Demonstrations of nfsdist, the Linux eBPF/bcc version.

nfsdist traces NFS reads, writes, opens, and getattr, and summarizes their
latency as a power-of-2 histogram. For example:


./nfsdist.py

Tracing NFS operation latency... Hit Ctrl-C to end.

operation = read
     usecs               : count     distribution
         0 -> 1          : 4        |                                        |
         2 -> 3          : 0        |                                        |
         4 -> 7          : 0        |                                        |
         8 -> 15         : 7107     |**************                          |
        16 -> 31         : 19864    |****************************************|
        32 -> 63         : 1494     |***                                     |
        64 -> 127        : 491      |                                        |
       128 -> 255        : 1810     |***                                     |
       256 -> 511        : 6356     |************                            |
       512 -> 1023       : 4860     |*********                               |
      1024 -> 2047       : 3070     |******                                  |
      2048 -> 4095       : 1853     |***                                     |
      4096 -> 8191       : 921      |*                                       |
      8192 -> 16383      : 122      |                                        |
     16384 -> 32767      : 15       |                                        |
     32768 -> 65535      : 5        |                                        |
     65536 -> 131071     : 2        |                                        |
    131072 -> 262143     : 1        |                                        |

operation = write
     usecs               : count     distribution
         0 -> 1          : 0        |                                        |
         2 -> 3          : 0        |                                        |
         4 -> 7          : 0        |                                        |
         8 -> 15         : 1        |                                        |
        16 -> 31         : 0        |                                        |
        32 -> 63         : 9        |                                        |
        64 -> 127        : 19491    |****************************************|
       128 -> 255        : 3064     |******                                  |
       256 -> 511        : 940      |*                                       |
       512 -> 1023       : 365      |                                        |
      1024 -> 2047       : 312      |                                        |
      2048 -> 4095       : 119      |                                        |
      4096 -> 8191       : 31       |                                        |
      8192 -> 16383      : 84       |                                        |
     16384 -> 32767      : 31       |                                        |
     32768 -> 65535      : 5        |                                        |
     65536 -> 131071     : 3        |                                        |
    131072 -> 262143     : 0        |                                        |
    262144 -> 524287     : 1        |                                        |

operation = getattr
     usecs               : count     distribution
         0 -> 1          : 27       |****************************************|
         2 -> 3          : 2        |**                                      |
         4 -> 7          : 3        |****                                    |
         8 -> 15         : 0        |                                        |
        16 -> 31         : 0        |                                        |
        32 -> 63         : 0        |                                        |
        64 -> 127        : 0        |                                        |
       128 -> 255        : 0        |                                        |
       256 -> 511        : 2        |**                                      |
       512 -> 1023       : 2        |**                                      |

operation = open
     usecs               : count     distribution
         0 -> 1          : 0        |                                        |
         2 -> 3          : 0        |                                        |
         4 -> 7          : 0        |                                        |
         8 -> 15         : 0        |                                        |
        16 -> 31         : 0        |                                        |
        32 -> 63         : 0        |                                        |
        64 -> 127        : 0        |                                        |
       128 -> 255        : 0        |                                        |
       256 -> 511        : 2        |****************************************|


In this example you can see that the read traffic is rather bi-modal, with about
26K reads falling within 8 - 30 usecs and about 18K reads spread between 128 -
8191 usecs.
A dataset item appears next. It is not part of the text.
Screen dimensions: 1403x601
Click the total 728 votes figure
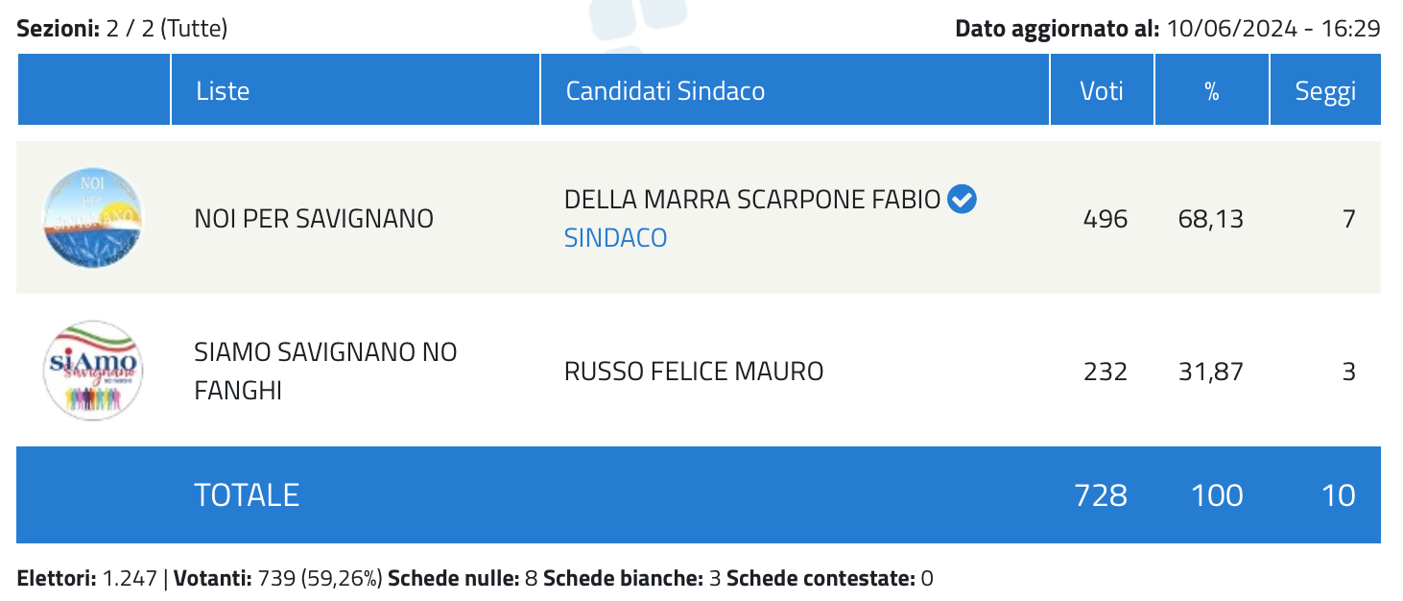(1101, 494)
Write traffic is largely clustered in the 64 - 127 usecs bracket.
The faster read traffic is probably coming from a filesystem cache and the slower
traffic from disk. The reason why the writes are so consistently fast is because
this example test was run on a couple of VM's and I believe the hypervisor was
caching all the write traffic to memory.

This "latency" is measured from when the operation was issued from the VFS
interface to the file system, to when it completed. This spans everything:
RPC latency, network latency, file system CPU cycles, file system locks, run
queue latency, etc. This is a better measure of the latency suffered by
applications reading from a NFS share and can better expose problems
experienced by NFS clients.

Note that this only traces the common NFS operations (read, write, open and
getattr). I chose to include getattr as a significant percentage of NFS
traffic end up being getattr calls and are a good indicator of problems
with an NFS server.

An optional interval and a count can be provided, as well as -m to show the
distributions in milliseconds. For example:

./nfsdist -m 1 5
Tracing NFS operation latency... Hit Ctrl-C to end.

11:02:39:

operation = write
     msecs               : count     distribution
         0 -> 1          : 1        |                                        |
         2 -> 3          : 24       |********                                |
         4 -> 7          : 114      |****************************************|
         8 -> 15         : 9        |***                                     |
        16 -> 31         : 1        |                                        |
        32 -> 63         : 1        |                                        |

11:02:40:

operation = write
     msecs               : count     distribution
         0 -> 1          : 0        |                                        |
         2 -> 3          : 11       |***                                     |
         4 -> 7          : 111      |****************************************|
         8 -> 15         : 13       |****                                    |
        16 -> 31         : 1        |                                        |

11:02:41:

operation = write
     msecs               : count     distribution
         0 -> 1          : 0        |                                        |
         2 -> 3          : 21       |******                                  |
         4 -> 7          : 137      |****************************************|
         8 -> 15         : 3        |                                        |

This shows a write workload, with writes hovering primarily in the 4-7ms range.

USAGE message:


./nfsdist -h
usage: nfsdist.py [-h] [-T] [-m] [-p PID] [interval] [count]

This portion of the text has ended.